This Tuesday, barring any last minute cancellations, disgraced New York Times reporter Judith Miller will receive a "First Amendment Award" from the Society of Professional Journalists. It's expected that Miller will use the platform at the SPJ Convention to once again push for a "Journalist's Shield Law" at the Federal level, using her own imprisonment as an example of what can happen to "noble" reporters when they are hounded by overzealous prosecutors and aggressive agents of the government.

There's only one problem: by all accounts, including the Times' own internal investigation into the circumstances behind Miller's jailing, Judy seems to be the last person any honest journalist would want arguing their constitutional rights. To add insult to injury, the people who have done the most to shed light on l'affaire de Miller-- the participatory journalists and the bloggers-- probably wouldn't even be covered under the Federal law that Miller and the Times are so passionate in promoting.

Miller's case, in short, is an example of everything thats screwed up with the proposed shield law. Far from being a perfect example of why the law is needed, the (soon to be ex-?) Times journalist is prime evidence of everything that it does wrong.

Let's start with Miller herself. The negative personal implications stemming from the Times' recent pair of articles on the Plame affair are almost to numerous to count.

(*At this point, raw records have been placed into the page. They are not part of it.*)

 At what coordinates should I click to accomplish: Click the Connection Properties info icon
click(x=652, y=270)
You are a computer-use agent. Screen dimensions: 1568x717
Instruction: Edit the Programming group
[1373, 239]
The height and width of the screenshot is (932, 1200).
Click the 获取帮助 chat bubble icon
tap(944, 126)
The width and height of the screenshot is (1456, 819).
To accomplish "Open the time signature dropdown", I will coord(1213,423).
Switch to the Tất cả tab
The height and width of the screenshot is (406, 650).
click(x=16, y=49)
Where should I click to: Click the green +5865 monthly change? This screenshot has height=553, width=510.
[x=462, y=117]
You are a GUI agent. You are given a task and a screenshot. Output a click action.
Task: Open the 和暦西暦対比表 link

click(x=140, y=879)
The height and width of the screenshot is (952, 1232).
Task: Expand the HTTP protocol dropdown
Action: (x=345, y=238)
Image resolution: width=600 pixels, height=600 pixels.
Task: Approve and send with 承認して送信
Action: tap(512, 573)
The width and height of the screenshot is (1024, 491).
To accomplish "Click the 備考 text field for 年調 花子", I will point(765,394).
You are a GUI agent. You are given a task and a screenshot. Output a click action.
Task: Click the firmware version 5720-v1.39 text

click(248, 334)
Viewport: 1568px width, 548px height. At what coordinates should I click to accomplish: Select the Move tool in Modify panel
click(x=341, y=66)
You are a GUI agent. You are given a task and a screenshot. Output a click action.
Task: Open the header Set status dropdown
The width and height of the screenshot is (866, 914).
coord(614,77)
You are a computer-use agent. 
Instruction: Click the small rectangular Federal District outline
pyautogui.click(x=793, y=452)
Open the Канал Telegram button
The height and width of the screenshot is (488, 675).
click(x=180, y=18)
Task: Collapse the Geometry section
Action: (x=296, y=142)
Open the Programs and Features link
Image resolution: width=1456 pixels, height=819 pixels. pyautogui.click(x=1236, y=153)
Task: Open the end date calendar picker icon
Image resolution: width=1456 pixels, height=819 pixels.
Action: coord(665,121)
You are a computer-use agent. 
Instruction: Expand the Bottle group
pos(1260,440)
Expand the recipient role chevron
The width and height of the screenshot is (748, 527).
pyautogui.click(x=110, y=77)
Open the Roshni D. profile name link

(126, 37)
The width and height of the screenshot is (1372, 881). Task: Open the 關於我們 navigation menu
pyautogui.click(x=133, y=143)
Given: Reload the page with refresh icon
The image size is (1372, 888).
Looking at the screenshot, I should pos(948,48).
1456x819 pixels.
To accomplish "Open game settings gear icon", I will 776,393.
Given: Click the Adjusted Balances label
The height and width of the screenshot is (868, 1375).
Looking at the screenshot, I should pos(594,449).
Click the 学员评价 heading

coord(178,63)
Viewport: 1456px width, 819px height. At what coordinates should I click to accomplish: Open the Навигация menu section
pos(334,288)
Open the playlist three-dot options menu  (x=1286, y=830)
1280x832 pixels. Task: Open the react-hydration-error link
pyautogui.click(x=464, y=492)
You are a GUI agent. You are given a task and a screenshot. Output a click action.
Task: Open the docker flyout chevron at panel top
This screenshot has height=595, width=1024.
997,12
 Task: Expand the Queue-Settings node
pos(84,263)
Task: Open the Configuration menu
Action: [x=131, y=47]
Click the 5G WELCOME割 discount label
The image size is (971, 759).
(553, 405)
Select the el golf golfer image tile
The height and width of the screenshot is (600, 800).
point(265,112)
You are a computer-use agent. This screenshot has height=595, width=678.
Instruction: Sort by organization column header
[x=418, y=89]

Begin with Miller's previously secret "DoD Security Clearance" (a status that ex-CBS national security correspondent Bill Lynch calls "as close as one can get to government licensing of journalists .") and move onto her repuation as a "renegade reporter, much of the time answering to no one in particular, and pursuing whatever she wished.” Apparently this uncooperative attitude has extended to the Times own chronicle of the case, with Miller generally “not discussing her interactions with editors, elaborating on the written account of her grand jury testimony or allowing reporters to review her notes.” Note that, after all the sturm and drang, Miller's pleading of the “I cannot recall who told me Valerie ‘Flame’s’ name” defense seems patently patently absurd. Finally, add in the “paralysis that afflicted the editors and reporters of the Times as the case unfolded over the months” along with the dubious circumstances under which Miller finally agreed to testify and you’ve got a pretty shabby standard-bearer for the cause of press freedom and the “journalistic shield”.

All this might be considered just another Larry Flynt situation (where the dirty, compromised pornographer stands up for the Fist Amendment so political dissidents can use it too) if it wasn’t for the fact that the very shield law Miller and others are promoting might actually do more harm than good. By many accounts, the proposed law would create a “two-tier” system of journalism in which so-called “professional journalists" employed by large corporations would receive legal protection while independent, internet based journalists and bloggers would not. As Richard Lugar (R-IN) one of the bill’s sponsors, asked rhetorically, “are bloggers journalists? ... Probably not.”

The irony, of course, is overwhelming— the very individuals who behaved the most like journalists during the entire Miller debacle will be shoved off into the corner so Judy and her ilk can continue to be bought and sold by the powers that be? By far and away, the most extensive, critical, and accurate coverage of the entire Miller affair came from blogs and other small, independent press outlets—from Raw Story, Press Think, and Editor and Publisher, to Romenesko, Eschaton, the Huffington Post and The Next Hurrah. This wasn’t the first time that the bloggers pushed the big story further than the mainstream press either would or could, and it won’t be the last. The only question is whether they’ll be operating from a position of legally-enforced second class status … thanks, in part, to Judith Miller and the New York Times.